= Gyula Juhász (historian) =

Hungarian historian

Gyula Juhász (Bia, September 11, 1930 – Budapest, April 13, 1993) was a Hungarian historian, a member of the Hungarian Academy of Sciences (1985). He was the brother of the Hungarian poet Ferenc Juhász.

Gyula Juhász was born in a peasant family. He graduated from a military school, but in 1956 he left the army protesting against the suppression of the 1956 Revolution. In 1958, he graduated from the Eötvös Loránd University in Budapest with a degree in history. For the following decades, up to 1985 he has been working for the Historical Institute of the Hungarian Academy of Sciences. From 1985 up to his death in 1993 he was the director of National Széchényi Library. In 1985, he was elected to the Hungarian Academy of Sciences.

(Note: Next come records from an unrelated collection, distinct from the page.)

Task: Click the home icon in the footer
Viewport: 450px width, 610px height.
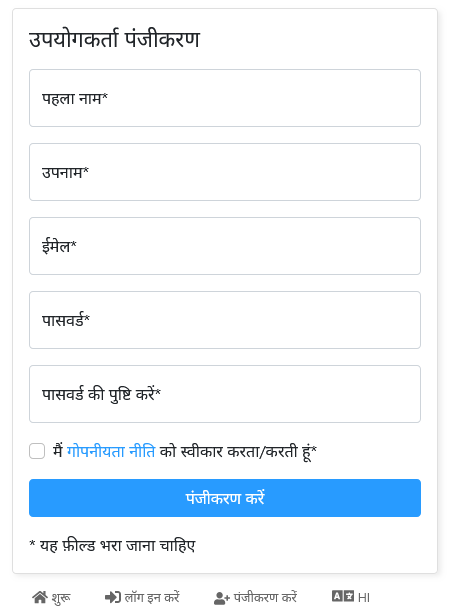Action: click(40, 597)
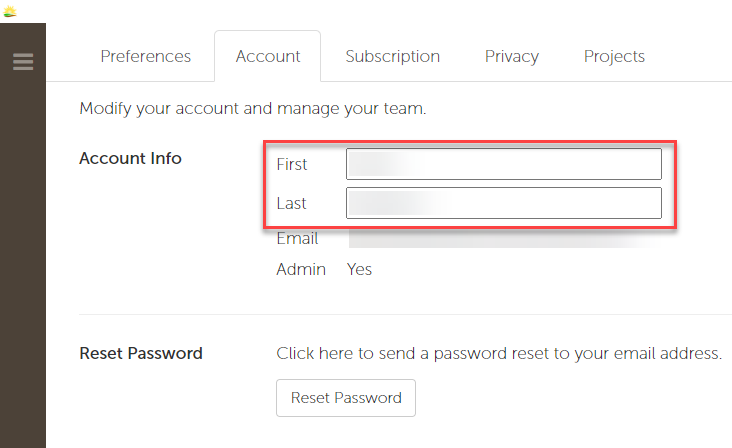Viewport: 732px width, 448px height.
Task: Go to the Privacy tab
Action: [512, 56]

His main research fields were the general history of the diplomacy, and the Hungarian politics between the World Wars (1930s-1940s). As from 1963 until his death he was teaching history of diplomacy at Marx Károly University of Economics. He served as editor of the Történelmi Szemle (Historical Review) between 1972–1985, and as member of the board of the World Association of the Hungarians after 1986.

Juhász is best known to the general audience by his two books: The Dominant Ideas in Hungary (1983) studied ideas popular with Hungarian intellectuals during World War II, and The War and Hungary 1938-45 (1986) summarizes Hungarian politics during the war.